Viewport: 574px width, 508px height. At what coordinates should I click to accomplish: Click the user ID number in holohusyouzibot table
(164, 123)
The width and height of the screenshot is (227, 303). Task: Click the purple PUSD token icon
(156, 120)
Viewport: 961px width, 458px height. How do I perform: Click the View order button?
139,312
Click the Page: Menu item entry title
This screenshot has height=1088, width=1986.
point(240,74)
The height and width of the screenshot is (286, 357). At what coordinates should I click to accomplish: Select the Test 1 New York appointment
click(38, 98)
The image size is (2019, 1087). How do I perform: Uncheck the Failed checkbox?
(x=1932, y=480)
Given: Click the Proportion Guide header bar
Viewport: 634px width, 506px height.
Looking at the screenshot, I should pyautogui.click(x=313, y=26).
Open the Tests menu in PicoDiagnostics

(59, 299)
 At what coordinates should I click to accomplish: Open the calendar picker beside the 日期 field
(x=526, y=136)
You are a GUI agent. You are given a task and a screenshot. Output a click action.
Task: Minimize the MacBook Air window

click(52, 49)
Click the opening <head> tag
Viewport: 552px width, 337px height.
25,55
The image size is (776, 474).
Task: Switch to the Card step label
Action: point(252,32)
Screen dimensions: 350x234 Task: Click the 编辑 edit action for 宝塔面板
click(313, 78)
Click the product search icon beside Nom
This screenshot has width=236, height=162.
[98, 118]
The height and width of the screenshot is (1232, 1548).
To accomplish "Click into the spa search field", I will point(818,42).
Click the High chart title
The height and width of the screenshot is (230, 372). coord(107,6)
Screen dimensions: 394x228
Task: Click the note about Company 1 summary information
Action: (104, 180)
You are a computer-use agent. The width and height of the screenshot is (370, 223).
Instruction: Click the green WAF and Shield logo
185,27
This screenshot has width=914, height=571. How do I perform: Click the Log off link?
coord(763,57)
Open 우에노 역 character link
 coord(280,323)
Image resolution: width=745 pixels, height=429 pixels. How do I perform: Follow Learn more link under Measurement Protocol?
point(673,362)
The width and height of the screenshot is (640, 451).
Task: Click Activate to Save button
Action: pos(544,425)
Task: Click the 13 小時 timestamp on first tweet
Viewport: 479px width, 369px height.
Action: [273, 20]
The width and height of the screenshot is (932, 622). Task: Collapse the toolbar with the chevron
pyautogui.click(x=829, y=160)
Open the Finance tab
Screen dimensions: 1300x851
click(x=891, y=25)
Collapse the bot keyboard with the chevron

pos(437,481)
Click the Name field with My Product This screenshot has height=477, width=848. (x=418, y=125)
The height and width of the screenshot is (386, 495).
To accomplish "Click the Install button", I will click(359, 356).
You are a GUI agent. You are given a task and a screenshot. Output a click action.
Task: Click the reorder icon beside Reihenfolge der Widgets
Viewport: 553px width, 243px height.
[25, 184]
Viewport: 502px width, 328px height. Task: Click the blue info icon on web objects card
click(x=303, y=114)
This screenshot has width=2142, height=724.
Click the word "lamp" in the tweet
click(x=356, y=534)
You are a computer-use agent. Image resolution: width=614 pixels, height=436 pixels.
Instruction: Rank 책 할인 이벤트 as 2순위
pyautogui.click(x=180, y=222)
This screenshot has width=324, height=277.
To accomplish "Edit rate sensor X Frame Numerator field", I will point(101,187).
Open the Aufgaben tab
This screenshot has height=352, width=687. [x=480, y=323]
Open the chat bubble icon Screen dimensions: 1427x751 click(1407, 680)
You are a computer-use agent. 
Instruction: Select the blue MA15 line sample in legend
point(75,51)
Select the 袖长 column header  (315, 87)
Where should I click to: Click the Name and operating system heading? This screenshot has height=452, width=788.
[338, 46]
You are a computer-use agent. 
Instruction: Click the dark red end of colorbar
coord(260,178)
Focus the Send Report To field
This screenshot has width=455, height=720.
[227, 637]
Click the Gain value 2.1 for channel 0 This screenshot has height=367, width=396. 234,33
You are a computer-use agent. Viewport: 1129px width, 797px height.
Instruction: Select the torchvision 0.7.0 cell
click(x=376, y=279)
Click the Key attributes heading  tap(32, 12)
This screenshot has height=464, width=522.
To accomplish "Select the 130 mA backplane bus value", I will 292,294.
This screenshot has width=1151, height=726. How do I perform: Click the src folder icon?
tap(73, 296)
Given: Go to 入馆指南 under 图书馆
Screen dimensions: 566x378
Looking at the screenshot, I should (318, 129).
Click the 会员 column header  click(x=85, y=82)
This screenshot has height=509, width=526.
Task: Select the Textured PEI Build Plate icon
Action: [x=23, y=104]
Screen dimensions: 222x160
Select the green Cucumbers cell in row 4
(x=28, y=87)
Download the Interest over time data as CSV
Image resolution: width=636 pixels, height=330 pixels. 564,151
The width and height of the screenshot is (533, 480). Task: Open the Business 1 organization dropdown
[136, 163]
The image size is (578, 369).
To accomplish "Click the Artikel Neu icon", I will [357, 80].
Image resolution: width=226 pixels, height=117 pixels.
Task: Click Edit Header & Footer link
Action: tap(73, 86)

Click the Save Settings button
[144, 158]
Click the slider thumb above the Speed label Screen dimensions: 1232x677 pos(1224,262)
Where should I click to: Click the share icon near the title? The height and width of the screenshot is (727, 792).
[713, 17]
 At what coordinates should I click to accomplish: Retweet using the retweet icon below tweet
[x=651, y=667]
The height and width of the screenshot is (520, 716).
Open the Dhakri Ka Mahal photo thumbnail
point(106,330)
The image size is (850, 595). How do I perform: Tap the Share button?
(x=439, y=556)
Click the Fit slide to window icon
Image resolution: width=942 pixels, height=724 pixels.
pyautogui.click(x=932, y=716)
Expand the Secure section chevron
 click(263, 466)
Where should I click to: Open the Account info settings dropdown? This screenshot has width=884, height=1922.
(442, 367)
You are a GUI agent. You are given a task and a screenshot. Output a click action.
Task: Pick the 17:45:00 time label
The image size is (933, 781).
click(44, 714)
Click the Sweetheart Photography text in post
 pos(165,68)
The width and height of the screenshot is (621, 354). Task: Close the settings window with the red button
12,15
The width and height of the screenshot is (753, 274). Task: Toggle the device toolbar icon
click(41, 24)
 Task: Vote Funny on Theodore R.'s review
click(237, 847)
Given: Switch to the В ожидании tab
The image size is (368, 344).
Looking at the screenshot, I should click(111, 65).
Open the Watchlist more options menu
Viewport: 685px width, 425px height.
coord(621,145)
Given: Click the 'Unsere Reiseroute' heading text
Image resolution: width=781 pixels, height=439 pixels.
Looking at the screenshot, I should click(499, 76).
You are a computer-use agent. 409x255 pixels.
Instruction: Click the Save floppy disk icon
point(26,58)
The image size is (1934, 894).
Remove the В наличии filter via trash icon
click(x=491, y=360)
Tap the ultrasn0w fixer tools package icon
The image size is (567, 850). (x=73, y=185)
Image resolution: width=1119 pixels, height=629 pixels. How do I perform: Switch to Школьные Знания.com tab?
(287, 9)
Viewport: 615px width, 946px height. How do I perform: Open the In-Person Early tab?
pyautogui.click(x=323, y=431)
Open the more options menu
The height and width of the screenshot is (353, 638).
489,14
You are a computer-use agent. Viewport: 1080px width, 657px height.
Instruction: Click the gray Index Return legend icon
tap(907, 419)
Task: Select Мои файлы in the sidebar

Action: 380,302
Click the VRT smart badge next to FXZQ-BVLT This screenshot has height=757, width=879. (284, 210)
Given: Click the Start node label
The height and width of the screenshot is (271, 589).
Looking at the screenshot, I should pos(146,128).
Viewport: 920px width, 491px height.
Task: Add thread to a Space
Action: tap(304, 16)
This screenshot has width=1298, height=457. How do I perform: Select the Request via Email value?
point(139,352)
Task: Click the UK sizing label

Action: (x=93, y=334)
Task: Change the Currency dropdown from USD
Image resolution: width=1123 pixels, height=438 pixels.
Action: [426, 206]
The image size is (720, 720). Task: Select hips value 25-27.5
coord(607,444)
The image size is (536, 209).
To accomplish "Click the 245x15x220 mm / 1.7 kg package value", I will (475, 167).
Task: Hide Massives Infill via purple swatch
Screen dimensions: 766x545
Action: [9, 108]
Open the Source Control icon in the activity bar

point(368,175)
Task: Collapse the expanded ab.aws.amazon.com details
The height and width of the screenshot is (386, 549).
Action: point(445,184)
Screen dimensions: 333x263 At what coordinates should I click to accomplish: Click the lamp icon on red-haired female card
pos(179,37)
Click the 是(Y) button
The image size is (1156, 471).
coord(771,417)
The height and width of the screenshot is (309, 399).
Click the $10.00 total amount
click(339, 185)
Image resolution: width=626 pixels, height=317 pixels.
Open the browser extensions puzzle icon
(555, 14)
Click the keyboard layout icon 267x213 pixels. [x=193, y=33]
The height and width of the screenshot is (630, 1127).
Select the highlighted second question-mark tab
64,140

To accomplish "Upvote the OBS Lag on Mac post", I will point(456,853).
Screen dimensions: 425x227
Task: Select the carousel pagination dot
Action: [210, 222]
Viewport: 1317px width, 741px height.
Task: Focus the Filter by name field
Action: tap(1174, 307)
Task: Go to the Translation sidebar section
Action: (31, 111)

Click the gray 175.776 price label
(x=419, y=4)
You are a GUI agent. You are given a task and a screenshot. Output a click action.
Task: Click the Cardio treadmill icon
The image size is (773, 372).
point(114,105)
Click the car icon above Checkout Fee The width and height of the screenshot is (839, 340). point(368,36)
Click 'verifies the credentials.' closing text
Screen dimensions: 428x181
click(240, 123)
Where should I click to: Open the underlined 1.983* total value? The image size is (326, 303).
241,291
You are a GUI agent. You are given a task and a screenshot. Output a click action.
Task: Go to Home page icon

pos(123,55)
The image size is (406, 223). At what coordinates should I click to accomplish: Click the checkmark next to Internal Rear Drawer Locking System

EXERCISE REQUIREMENTS:
Reproduce, word for word, the stretch of rows above from the line containing "The image size is (720, 720)." through the last row.

EXERCISE OUTPUT:
The image size is (720, 720). Task: Select hips value 25-27.5
coord(607,444)
The image size is (536, 209).
To accomplish "Click the 245x15x220 mm / 1.7 kg package value", I will (475, 167).
Task: Hide Massives Infill via purple swatch
Screen dimensions: 766x545
Action: [9, 108]
Open the Source Control icon in the activity bar

point(368,175)
Task: Collapse the expanded ab.aws.amazon.com details
The height and width of the screenshot is (386, 549).
Action: point(445,184)
Screen dimensions: 333x263 At what coordinates should I click to accomplish: Click the lamp icon on red-haired female card
pos(179,37)
Click the 是(Y) button
The image size is (1156, 471).
coord(771,417)
The height and width of the screenshot is (309, 399).
Click the $10.00 total amount
click(339, 185)
Image resolution: width=626 pixels, height=317 pixels.
Open the browser extensions puzzle icon
(555, 14)
Click the keyboard layout icon 267x213 pixels. [x=193, y=33]
The height and width of the screenshot is (630, 1127).
Select the highlighted second question-mark tab
64,140

To accomplish "Upvote the OBS Lag on Mac post", I will point(456,853).
Screen dimensions: 425x227
Task: Select the carousel pagination dot
Action: [210, 222]
Viewport: 1317px width, 741px height.
Task: Focus the Filter by name field
Action: tap(1174, 307)
Task: Go to the Translation sidebar section
Action: (31, 111)

Click the gray 175.776 price label
(x=419, y=4)
You are a GUI agent. You are given a task and a screenshot. Output a click action.
Task: Click the Cardio treadmill icon
The image size is (773, 372).
point(114,105)
Click the car icon above Checkout Fee The width and height of the screenshot is (839, 340). point(368,36)
Click 'verifies the credentials.' closing text
Screen dimensions: 428x181
click(240, 123)
Where should I click to: Open the underlined 1.983* total value? The image size is (326, 303).
241,291
You are a GUI agent. You are given a task and a screenshot. Output a click action.
Task: Go to Home page icon

pos(123,55)
The image size is (406, 223). At what coordinates should I click to accomplish: Click the checkmark next to Internal Rear Drawer Locking System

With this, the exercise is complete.